O alto custo pode ser a razão de a oferta de hospitais ser menor que a demanda dos pacientes?

Sim. No caso de doenças cardíacas, por exemplo, a internação é mais rápida e todos os exames são feitos em um curto espaço de tempo. Em unidades psiquiátricas, o período de hotelaria é longo, os exames e medicamentos ocorrem em um tempo maior, e isso torna o tratamento mais caro. Por outro lado, quando o paciente não é tratado de forma adequada, as internações podem se repetir a curto prazo, aumentando os custos.

Como essa rede de atendimento pode crescer?

Os planos de saúde têm dificuldades de se associar às comunidades terapêuticas, que oferecem o tratamento para a dependência química, muitas vezes com custos menores. No entanto, a partir do momento que essas instituições forem se aparelhando, deve haver uma pressão e os planos terão de se associar, ampliando a rede que ofertam hoje.

Hoje essa rede é insuficiente?
Sim, bastante. Tratar o dependente químico pode não ser interessante economicamente, mas os planos terão que lidar com essa realidade. Uma opção é operar em parceria com o poder público. O setor privado também terá de investir pesadamente em prevenção. A política de operação da saúde suplementar também está mudando, não está tão restritiva quanto antes. Penso que com a ampliação da cobertura, os seguros de saúde terão que se habituar a um negócio menos lucrativo. A dependência química deve ser reconhecida e tratada como uma doença sem juízo de valor. (MC)

 

 

Nas mãos da Justiça

 

Os dramas de famílias não são casos solitários. O psiquiatra e diretor da Clínica Novos Rumos, localizada em Betim, especializada no tratamento da dependência química, Bruno Costa, diz que a grande maioria dos pacientes de centros que dirige são de famílias de classe A e B. A clínica mantém convênio com três planos de saúde de autogestão: Forluz, Vale do Rio Doce e Justiça Federal. “A demanda reprimida pelo tratamento da dependência química é tão grande no país que, se tivéssemos convênio com uma grande operadora, certamente teríamos que construir mais um espaço para atendimento.
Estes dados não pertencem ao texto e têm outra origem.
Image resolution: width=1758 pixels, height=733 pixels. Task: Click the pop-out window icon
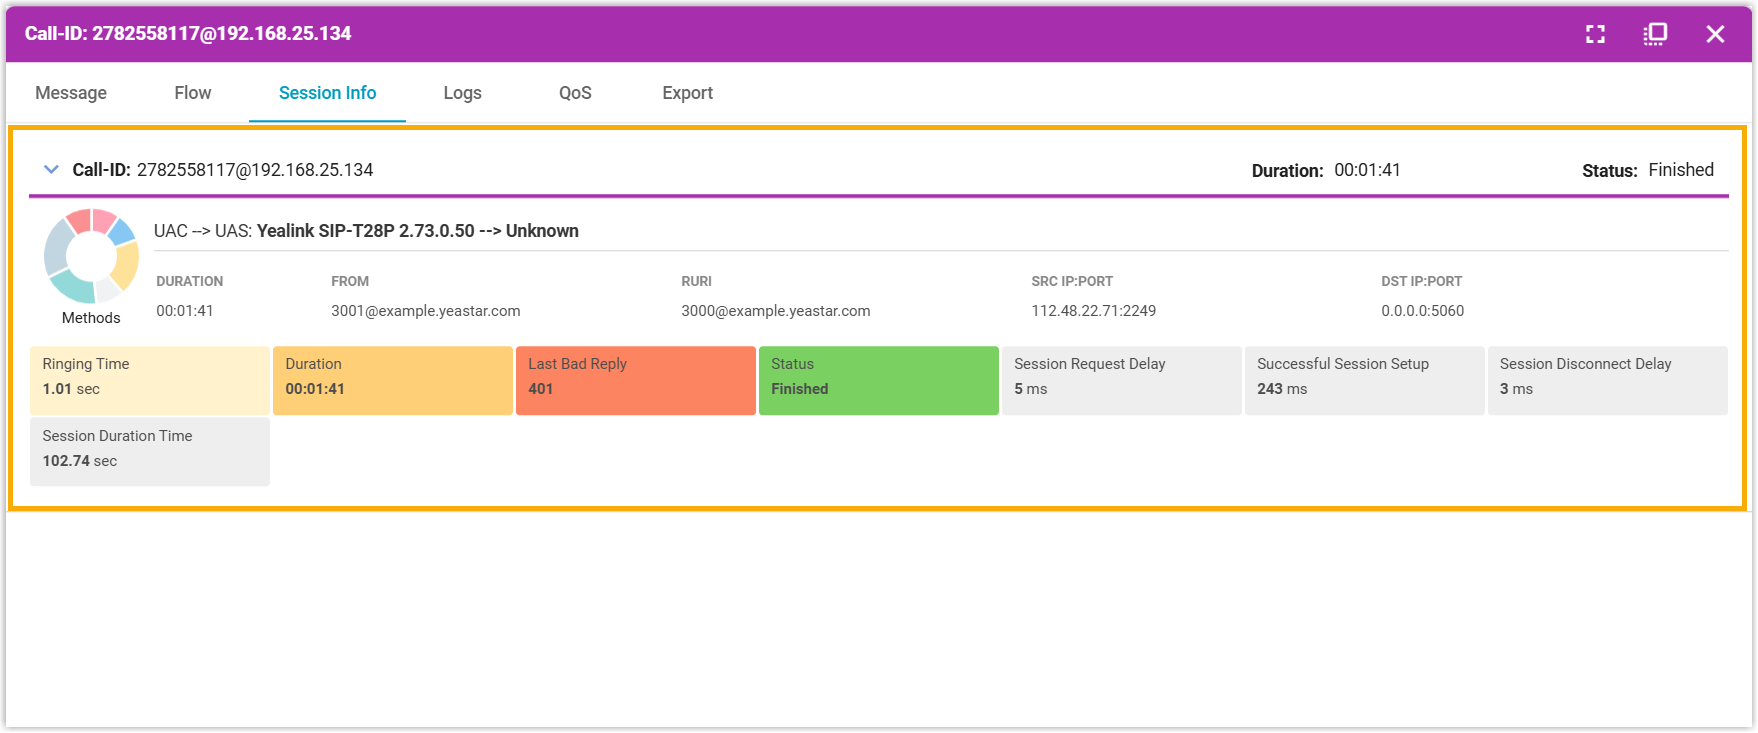coord(1655,34)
Somos pouco demandados pelos planos”, afirma.

Especializado no tratamento da dependência química, Costa explica que o grande gargalo é mesmo financeiro. “Não dá para tratar um dependente químico em grau avançado em 10 dias. A recuperação leva em média seis meses, mas pode se prolongar. O desembolso a longo prazo assusta os planos de saúde”, comenta o médico. Por outro lado, ele diz que é comum pacientes interromperem o tratamento por falta de recursos das famílias.

A ANS explica que o tratamento para dependência química está previsto no rol de procedimentos e será ampliado a partir de junho. “A cobertura já foi bem pior. Os planos antigos excluíam a saúde mental”, comenta Marta Oliveira, gerente da agência. Segundo ela, em casos de não haver vaga na rede conveniada, o plano de saúde deve disponibilizar um leito de urgência fora de sua rede.

 R. foi internado em um centro especializado ao custo de R$ 7,5 mil mensais na enfermaria, sem a autorização do plano de saúde. “Insistimos, mas eles não liberaram uma vaga. Na rede pública, também não conseguimos. Nosso filho piorava, tínhamos uma ordem judicial, um pedido médico e terminamos por interná-lo em uma clínica particular”, explica a mãe. Depois de seis meses sem usar cocaína, está construindo novos projetos de vida e se prepara para ter alta, mas as negociações com o plano de saúde não avançaram e a família está entrando na Justiça para tentar obter o reembolso. Em nota, a Unimed-BH ressaltou que “a cobertura de situações de dependência química e transtornos psiquiátricos é feita seguindo o que determina o rol de procedimentos da ANS”.

A família já vendeu o automóvel, fez empréstimos e cortou despesas. O apartamento onde vivem, na Região Oeste de BH, também está à venda. (MC)

(Estado de Minas, 21/02/2010, caderno Economia, pág. 12).